BEGIN TEXT SEGMENT

# worried about my bear pattern



## zamie004 (Apr 23, 2012)

i sent for gypsy creams beautiful bear pattern and i think i was supposed to download but i didnt know how to do this .. now it is gone im hoping this will also be mailed too can anyone tell me if that is right i hope so i payed using paypal with my credit card i hope its not just a downloded pattern im looking forward to hear what you think thank you


----------



## kareo (Apr 24, 2011)

Mine was only a download.


----------



## zamie004 (Apr 23, 2012)

oh no!


----------



## kareo (Apr 24, 2011)

go to Craftsy - My Account - My Pattern Library and it should be there.


----------



## Lea (Feb 23, 2011)

zamie, go back to the Craftsy website. After you've logged in, on the lefthand side of the page should be a list under My Activity. Click on My Pattern Library. It should be listed in your library, and you can download it.

Hope that helps.


----------



## zamie004 (Apr 23, 2012)

thank you ..ill try


----------



## RookieRetiree (Jan 27, 2011)

Go to your account and then save the download .pdf document into your personal computer ---- you can also print it out. If you don't have any luck doing this, contact GypsieCream by PM and I'm sure she'll figure out something.


----------



## Gypsycream (Nov 23, 2011)

I've pm'd you Zamie if you don't understand please pm me again, I'm up and awake now


----------



## zamie004 (Apr 23, 2012)

Gypsycream said:


> I've pm'd you Zamie if you don't understand please pm me again, I'm up and awake now


Thank you thank you thank you.... I'm so excited, I see my pattern. Now I can see what others were saying about where to go on the site .It looks so easy now that I know! I can rest easy now that I know my little bear is safe :lol: Sandra


----------



## babsennis (Jun 25, 2012)

END TEXT SEGMENT

**TASK 1:**
Decide whether each statement agrees with the bear pattern thread. Answer yes or no for each, quoting the words of the thread that settle it.
(a) Kareo received the pattern by mail as well as by download.
(b) Lea says the list under My Activity appears on the left-hand side of the page after logging in.
(c) Zamie004 paid through PayPal with a credit card.
**TASK 2:** Continue the bear pattern thread from the point where it stops.
The records come from a different source than the bear pattern thread.

BEGIN ENTRIES SUPPLIED

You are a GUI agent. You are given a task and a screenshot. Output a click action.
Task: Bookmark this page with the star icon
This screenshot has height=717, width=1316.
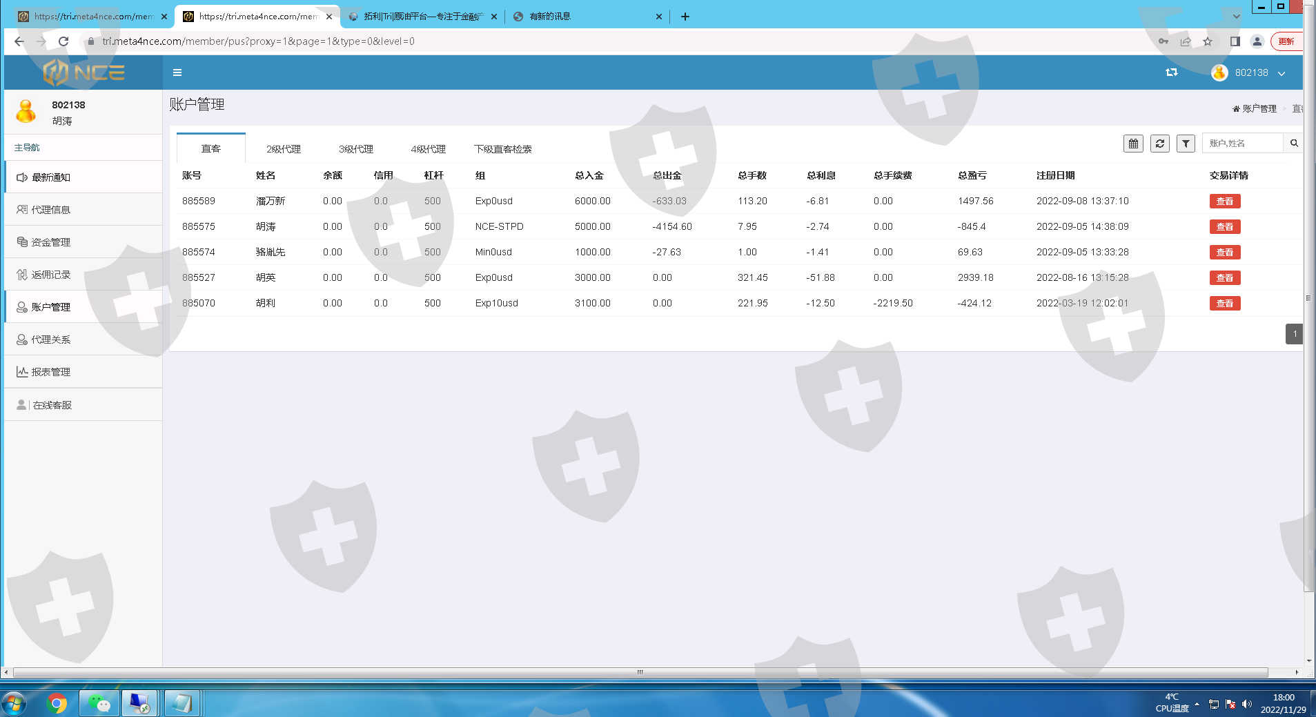(1208, 41)
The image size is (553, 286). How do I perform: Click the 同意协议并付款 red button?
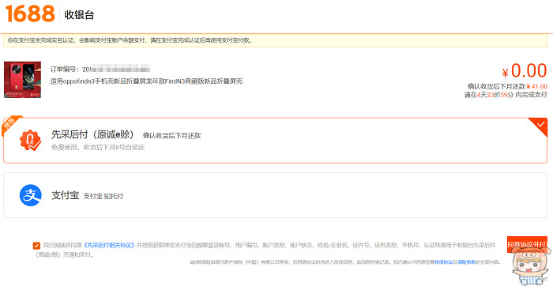pos(527,244)
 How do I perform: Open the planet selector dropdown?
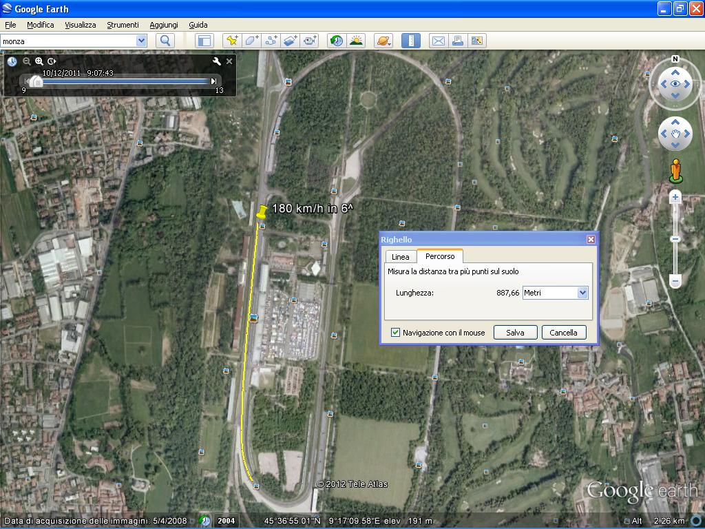coord(383,41)
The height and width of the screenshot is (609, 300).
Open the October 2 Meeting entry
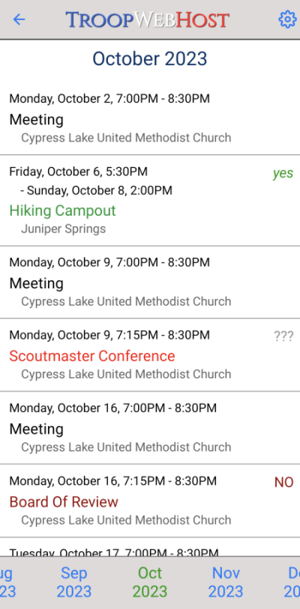coord(150,118)
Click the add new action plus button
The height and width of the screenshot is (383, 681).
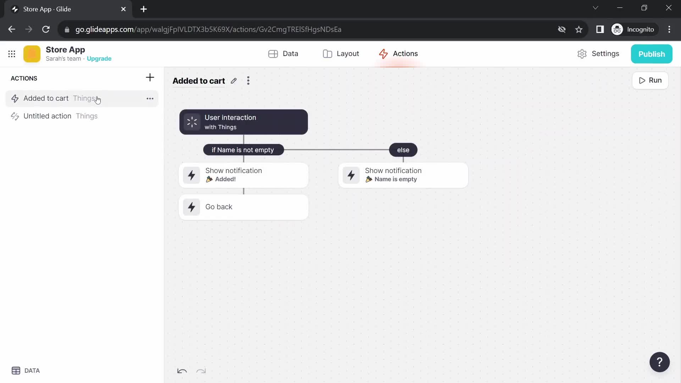(x=150, y=78)
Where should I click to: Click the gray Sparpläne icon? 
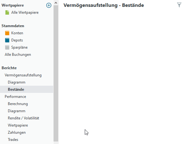(x=7, y=47)
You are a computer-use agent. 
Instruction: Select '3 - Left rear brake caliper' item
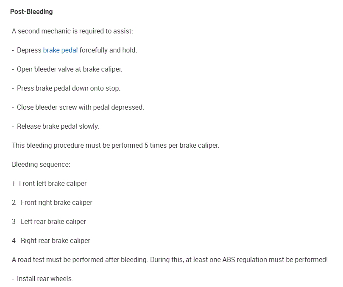pos(49,221)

END ENTRIES SUPPLIED

**TASK OUTPUT 1:**
(a) No: "Mine was only a download."
(b) Yes: "on the lefthand side of the page should be a list under My Activity"
(c) Yes: "i payed using paypal with my credit card"

**TASK OUTPUT 2:**
I think this is the same pattern I just finished. It is so easy. The only thing is I'm afraid to sew everything together. Not sure on how to do it. Does anyone have any Utube or advice on how to sew the teddy bear correctly.


----------



## RookieRetiree (Jan 27, 2011)

babsennis said:


> I think this is the same pattern I just finished. It is so easy. The only thing is I'm afraid to sew everything together. Not sure on how to do it. Does anyone have any Utube or advice on how to sew the teddy bear correctly.


She has a free download on the website where you bought the bear pattern that gives step by step construction. You can download clothes for free too!!! She's so awesome!


----------



## kathiebee (Dec 11, 2011)

babsennis said:


> I think this is the same pattern I just finished. It is so easy. The only thing is I'm afraid to sew everything together. Not sure on how to do it. Does anyone have any Utube or advice on how to sew the teddy bear correctly.


Go back to Gypsycream's patterns and there is a free download for putting a bear together.


----------



## babsennis (Jun 25, 2012)

really!!!! fantastic!!!!! free clothes!!!!!! Thank you so much.


----------



## Ronie (Jan 21, 2011)

oh yay!! I love that.. I went through something simular last night with a class I am taking from Craftsy.. its not the sight its the 'computer challenged' person here... I figured it out too.. and have printed off what I need...


----------



## rosierakocy (May 21, 2011)

When I was doing my Huggable bear head, the pattern was to do a knit row with different yarn, the next row was also a knit row. As I followed the next row, it said purl. this gave me a bumpy side and did not match up with the rest of the work. 
Also, can any one explain how you can knit this in the round on circular needles. I hate seaming and try to avoid it. Thank you, I am at a standstill right now.


----------



## DonnieK (Nov 23, 2011)

rosierakocy said:


> When I was doing my Huggable bear head, the pattern was to do a knit row with different yarn, the next row was also a knit row. As I followed the next row, it said purl. this gave me a bumpy side and did not match up with the rest of the work.
> Also, can any one explain how you can knit this in the round on circular needles. I hate seaming and try to avoid it. Thank you, I am at a standstill right now.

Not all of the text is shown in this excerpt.